Northman watched him with interest. He seemed a self-assured sort of man, not as old as his own father, but apparently confident enough that he was prepared to put himself so much on display and face being completely ignored by the king. By rights he should have been ignored, only the rest of the Witan hadn’t been so keen to hear what he had to say.
“Yes good thegn,” the king finally asked, his gaze settling on the man, his eyes a little narrowed but his stance easy for all that. He was just as intrigued as the other men.

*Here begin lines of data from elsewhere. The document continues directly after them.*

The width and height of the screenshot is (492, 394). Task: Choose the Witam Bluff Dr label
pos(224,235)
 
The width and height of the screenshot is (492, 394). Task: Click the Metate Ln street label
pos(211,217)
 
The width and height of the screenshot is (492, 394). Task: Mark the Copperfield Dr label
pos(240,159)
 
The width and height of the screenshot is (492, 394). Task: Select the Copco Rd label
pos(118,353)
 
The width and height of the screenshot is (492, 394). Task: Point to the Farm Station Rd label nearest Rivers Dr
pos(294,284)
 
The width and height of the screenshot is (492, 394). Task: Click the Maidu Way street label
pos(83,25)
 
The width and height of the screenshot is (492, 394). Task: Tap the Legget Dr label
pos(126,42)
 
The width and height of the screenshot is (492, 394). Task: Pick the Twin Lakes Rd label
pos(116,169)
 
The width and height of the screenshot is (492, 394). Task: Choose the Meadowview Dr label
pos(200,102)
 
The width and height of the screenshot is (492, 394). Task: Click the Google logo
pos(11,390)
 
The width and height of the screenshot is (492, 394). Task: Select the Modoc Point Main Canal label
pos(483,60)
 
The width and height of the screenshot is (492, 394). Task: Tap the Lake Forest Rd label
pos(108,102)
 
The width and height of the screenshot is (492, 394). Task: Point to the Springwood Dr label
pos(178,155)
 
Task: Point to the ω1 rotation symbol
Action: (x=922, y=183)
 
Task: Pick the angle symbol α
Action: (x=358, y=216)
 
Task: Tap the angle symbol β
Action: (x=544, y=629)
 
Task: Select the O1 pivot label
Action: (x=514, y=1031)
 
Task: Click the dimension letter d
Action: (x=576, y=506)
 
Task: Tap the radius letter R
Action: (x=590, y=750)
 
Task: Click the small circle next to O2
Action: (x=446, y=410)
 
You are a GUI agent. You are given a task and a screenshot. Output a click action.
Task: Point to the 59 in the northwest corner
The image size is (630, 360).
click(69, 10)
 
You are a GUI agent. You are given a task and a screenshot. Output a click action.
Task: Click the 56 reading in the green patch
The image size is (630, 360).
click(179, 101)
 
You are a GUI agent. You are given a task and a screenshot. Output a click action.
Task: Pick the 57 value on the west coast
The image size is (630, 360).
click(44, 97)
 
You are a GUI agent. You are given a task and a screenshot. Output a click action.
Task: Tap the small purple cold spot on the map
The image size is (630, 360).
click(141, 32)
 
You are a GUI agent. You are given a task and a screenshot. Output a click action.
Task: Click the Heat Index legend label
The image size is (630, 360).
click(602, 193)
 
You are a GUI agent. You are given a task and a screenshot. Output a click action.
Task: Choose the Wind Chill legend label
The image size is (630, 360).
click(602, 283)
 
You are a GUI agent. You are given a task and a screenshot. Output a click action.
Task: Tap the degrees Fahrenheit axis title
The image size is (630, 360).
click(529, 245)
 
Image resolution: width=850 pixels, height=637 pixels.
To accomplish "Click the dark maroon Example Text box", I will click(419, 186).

“My king, I’m Wulfnoth, and I have my own ships, four of them all told.” He shrugged in a self-depreciating manner at his admission, aware that he spoke of his wealth with pride but that others might mock him for its meanness. “And I have shipmen, and I know of other shipmen, and I know of other thegns who would be able to crew and command the ships that the king intends to build. I would be pleased to oversee as many of these ships as the king thinks I should.”
A low murmur ran round the room, and Northman watched Eadric’s face darken further. Not for the first time, Northman wondered why the idea so infuriated his foster-father. Surely he didn’t think that he could arrange to protect the land solely on his own.
Now Æthelred was intrigued,
“And your shipmen. What do they do in your ships?”
“We trade, we fish, we sail, and we get to know the lay of the coast. And when the winter comes, we stay at our homes, and we repair our sails or make new ones. My king,” he added hastily.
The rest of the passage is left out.